Nesse contexto, torna-se evidente que Jesus está sendo procurado pelas autoridades para ser morto (Jo 7.1,25,30). Jesus é sinal de contradição no meio do povo (7.40-43), provocando a reação de fariseus e sacerdotes. O desafio pela autoridade vem com a pergunta: Por acaso alguém dos chefes ou fariseus acreditou nele? (Jo 7.48).

O conflito acontece no templo, justamente no lugar do tesouro, onde estavam os cofres das esmolas, símbolo da riqueza dos sacerdotes às custas da exploração do povo (Jo 8.20). Esse é o pano de fundo nesse processo conflitivo, que vai se aprofundando até o ponto crítico do confronto entre o pastor e os ladrões e mercenários (Jo 10.10).

E nesse conflito violento, cheio de ameaças de morte, que precisa ser lido o capítulo do Bom Pastor; ele é o fecho dessas desavenças quanto à autoridade e ao poder. Jesus é uma autoridade e poder diferente. Por isso Jesus entra aqui na polémica falando em pastor, melhor ainda, no bom pastor (Jo 10.11-14), contraposto aos chefes, mestres e autoridades. Sua entrada ocorre pelas veias de Jeremias (Jr 23.1-4) e de Ezequiel (Ez 34.1-31).

A parábola do bom pastor precisa ser lida e compreendida na perspectiva da profecia contra os falsos pastores, os chefes do templo e da sinagoga, que são guias cegos.

2. Aprofundamento

O texto motiva a reflexão em torno do conhecer e dar a vida em favor de. No caso, o bom pastor se dá em favor do seu rebanho, evidenciando uma crítica à forma de usar a autoridade da qual está revestido; e no compromisso de cuidar e proteger, na relação das autoridades autoritárias e opressores na época. Jesus enfrentou a hipocrisia religiosa e política de saduceus e herodianos, aflorando assim uma rivalidade de liderança: os fariseus queriam libertar e salvar o povo pela lei; Jesus, pela prática da verdade, da justiça e do amor misericordioso. A contraposição se dá pela prática de uma postura. O chefe faz a lei e manda obedecer; o pastor conduz a uma pastagem farta. O dominador impõe: obedece-me; o pastor propõe: siga-me.
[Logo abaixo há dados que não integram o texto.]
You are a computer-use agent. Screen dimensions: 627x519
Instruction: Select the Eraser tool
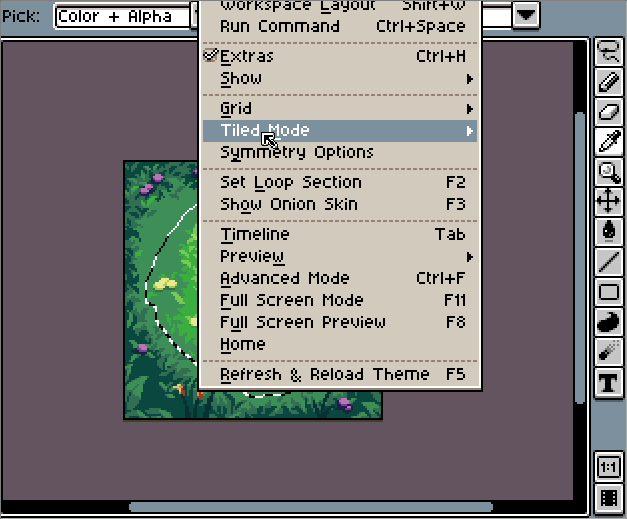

O conhecimento é recíproco. Há um vaivém de convívio e relacionamento, que se aperfeiçoa no tempo de estar junto. A relação que se cria não quer ser de autoritarismo, e sim de autoridade em parceria com o rebanho. O conhecimento é tão profundo, que as ovelhas percebem o pastor pela voz; por isso há seguimento (Jo 10.4).

O texto aponta também para a dimensão do compromisso com a vida. Jesus, o bom pastor, dá a vida pelas ovelhas, o povo de Deus; é ele que a entrega. Ninguém a tira de mim, porque ele tem autoridade também para reavê-la (v. 18). À sua missão não é apenas para com o rebanho próprio, conhecido, mas também transpõe as divisas para a condução de outras ovelhas que não pertencem a seu rebanho, mas que são ou podem ser atingidas por sua obra. Isso mostra a universalidade de sua missão em favor da vida no mundo. O bom pastor (Ez 34.26-31) dá uma terra farta; uma habitação segura, uma sociedade sem opressão, um povo alimentado; isto identifica um lugar onde está claramente manifesto que Javé é o nosso Deus e nós, o seu rebanho.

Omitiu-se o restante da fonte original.